Here are the areas that will impact your personal tax outgo
To lure investments into pension funds the limit on deduction for contribution to a pension fund and the New Pension Scheme (NPS) was increased to Rs 1.5 lakh from the existing Rs 1 lakh, in an effort to streamline the deductions as per the Section 80 C investment avenues.
An additional deduction under Section 80CCD sub section 1B of Rs 50,000 has been announced for contribution to the NPS. Hence the total deduction under section 80C and 80CCD will now be Rs 200,000.
Employees now also have an option of choosing between Employees Provident Fund or the NPS for their retirement benefits. A reason to cheer for the small wage earners is that they wouldn’t be required to mandatorily invest in EPF, until their salary crosses a limit (to be announced later).
An impetus has been given to social security net by offering the Atal Pension Yojana, a defined benefit pension scheme where the government would contribute 50% of the amount invested (maximum Rs 1000) by beneficiaries for five years, in accounts opened before 31st December 2015.
An individual can claim a tax benefit of upto Rs 55,000 under the Section 80 D if he pays the premium for self and family including senior-citizen dependant parents. The enhanced limit for health insurance tax exemption is Rs 25,000 for individuals and upto Rs 30,000 for senior citizens.
In a move to offer a tax breather to very senior citizens (above 80 years), they have been allowed to claim a deduction of upto Rs 30,000 for amount spent on medical treatment, as no health covers are available for them.
Similar to the option for retirement savings, employees can also opt between Employee State Insurance (ESI) or health insurance scheme offered by insurers regulated by Insurance Regulatory Development Authority.
Senior citizens can also rejoice the abolition of service-tax on premium payments for Varishtha Bima Yojana.
Disabled and disease victims
The Budget 2015 has shown sympathy toward those who have been suffering from severe diseases or are taking care of the differently-abled. The tax exemption limit for amount spent on treatment of diseases such as Cancer, full blown AIDS, Thalassaemia, Haemophilia etc by senior citizen has been increased to Rs 80,000 from Rs 60,000 earlier.
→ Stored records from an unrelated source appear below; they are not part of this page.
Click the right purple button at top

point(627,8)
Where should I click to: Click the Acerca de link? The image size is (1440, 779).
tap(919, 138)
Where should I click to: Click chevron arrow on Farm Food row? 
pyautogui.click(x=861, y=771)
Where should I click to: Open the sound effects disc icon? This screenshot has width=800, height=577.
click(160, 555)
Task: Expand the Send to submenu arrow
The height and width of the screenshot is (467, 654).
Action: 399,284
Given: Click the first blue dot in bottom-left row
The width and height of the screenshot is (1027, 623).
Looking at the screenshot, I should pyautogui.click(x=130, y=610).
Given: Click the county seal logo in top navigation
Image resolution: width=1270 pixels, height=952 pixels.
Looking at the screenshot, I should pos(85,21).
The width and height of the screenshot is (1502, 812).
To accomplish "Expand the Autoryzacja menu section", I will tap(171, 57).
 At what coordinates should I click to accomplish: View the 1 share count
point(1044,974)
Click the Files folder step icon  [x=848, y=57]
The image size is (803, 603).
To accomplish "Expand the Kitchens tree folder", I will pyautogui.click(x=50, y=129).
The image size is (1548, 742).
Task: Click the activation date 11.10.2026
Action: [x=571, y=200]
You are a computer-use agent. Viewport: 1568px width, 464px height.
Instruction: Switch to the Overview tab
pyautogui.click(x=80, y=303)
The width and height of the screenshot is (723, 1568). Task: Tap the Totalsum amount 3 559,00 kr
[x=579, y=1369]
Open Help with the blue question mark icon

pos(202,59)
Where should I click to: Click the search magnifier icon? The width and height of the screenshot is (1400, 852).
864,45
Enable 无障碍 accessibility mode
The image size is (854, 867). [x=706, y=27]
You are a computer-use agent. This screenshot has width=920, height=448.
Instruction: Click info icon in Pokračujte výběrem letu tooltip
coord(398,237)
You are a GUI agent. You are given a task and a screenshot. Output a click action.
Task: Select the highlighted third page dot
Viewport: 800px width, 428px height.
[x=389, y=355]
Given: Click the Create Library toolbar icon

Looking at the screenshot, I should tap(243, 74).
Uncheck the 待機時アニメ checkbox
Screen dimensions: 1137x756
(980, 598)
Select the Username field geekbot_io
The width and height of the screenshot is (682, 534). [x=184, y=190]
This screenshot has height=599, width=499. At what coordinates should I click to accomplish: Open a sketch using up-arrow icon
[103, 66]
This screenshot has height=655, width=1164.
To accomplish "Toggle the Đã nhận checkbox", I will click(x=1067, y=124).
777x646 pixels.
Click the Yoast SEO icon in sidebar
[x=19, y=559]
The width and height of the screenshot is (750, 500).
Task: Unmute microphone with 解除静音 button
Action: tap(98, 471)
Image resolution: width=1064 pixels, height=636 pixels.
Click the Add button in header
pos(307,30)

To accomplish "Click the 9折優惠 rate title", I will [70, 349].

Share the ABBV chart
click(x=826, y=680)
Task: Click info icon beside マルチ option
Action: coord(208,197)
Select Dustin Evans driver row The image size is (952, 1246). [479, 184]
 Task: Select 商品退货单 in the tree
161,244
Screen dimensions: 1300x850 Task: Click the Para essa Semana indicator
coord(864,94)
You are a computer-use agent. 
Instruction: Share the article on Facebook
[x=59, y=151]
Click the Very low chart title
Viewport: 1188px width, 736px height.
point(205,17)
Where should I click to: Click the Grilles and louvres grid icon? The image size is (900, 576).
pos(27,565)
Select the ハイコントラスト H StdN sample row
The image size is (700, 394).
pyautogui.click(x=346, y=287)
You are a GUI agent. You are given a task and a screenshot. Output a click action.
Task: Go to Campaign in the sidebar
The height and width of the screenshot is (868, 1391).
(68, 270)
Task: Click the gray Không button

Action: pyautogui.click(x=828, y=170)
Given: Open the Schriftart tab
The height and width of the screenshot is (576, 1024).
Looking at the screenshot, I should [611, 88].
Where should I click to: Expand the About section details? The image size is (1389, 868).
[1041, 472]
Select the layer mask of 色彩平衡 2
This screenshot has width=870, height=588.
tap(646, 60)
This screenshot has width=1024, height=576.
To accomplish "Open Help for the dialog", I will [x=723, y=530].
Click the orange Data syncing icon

Similarly additional deduction of Rs 25,000 has been allowed for differently-abled persons.
New tax-saving instrument
The Sukanya Samriddhi Account scheme has found its space among the tax-saving instruments under the Section 80 C basket, where one can invest and claim deduction of upto a maximum of Rs 1.5 lakh. Just like the Public Provident Fund the interest accruing on deposits in The Sukanya Samriddhi Account will be exempt from income tax. “Any withdrawal from an account opened in accordance with the Sukanya Samriddhi Account Rules, 2014 shall not be included in the total income of the assessee,” the finance minister announced.
Saving for cleanliness
Three more funds have been added to the list of funds where one can claim for philanthropic purposes. Contributions to Swachh Bharat Kosh, Clean Ganga Fund and National Fund for Control of Drug Abuse would be deductible upto 100% under the Section 80 G.
Taxation at source
So far the interest earned on fixed deposits was taxed at source (TDS). Starting the financial year 2015-16 interest above Rs 10,000 earned on recurring deposits too would be taxed before the payments are made to you. The elaborate Budget document specifies that all the deposits opened at various branches of a bank would be taken into account while calculating the threshold interest limit. Your co-operative bank deposits which weren’t subjected to TDS so far would now come under the realm of TDS for interest payments exceeding Rs 10,000.
Those who aren’t liable to pay any tax yet have been subjected to TDS deduction on payments made under life insurance can submit Form 15H/ 15G for exemption from deduction at source, similar to that offered under bank deposits.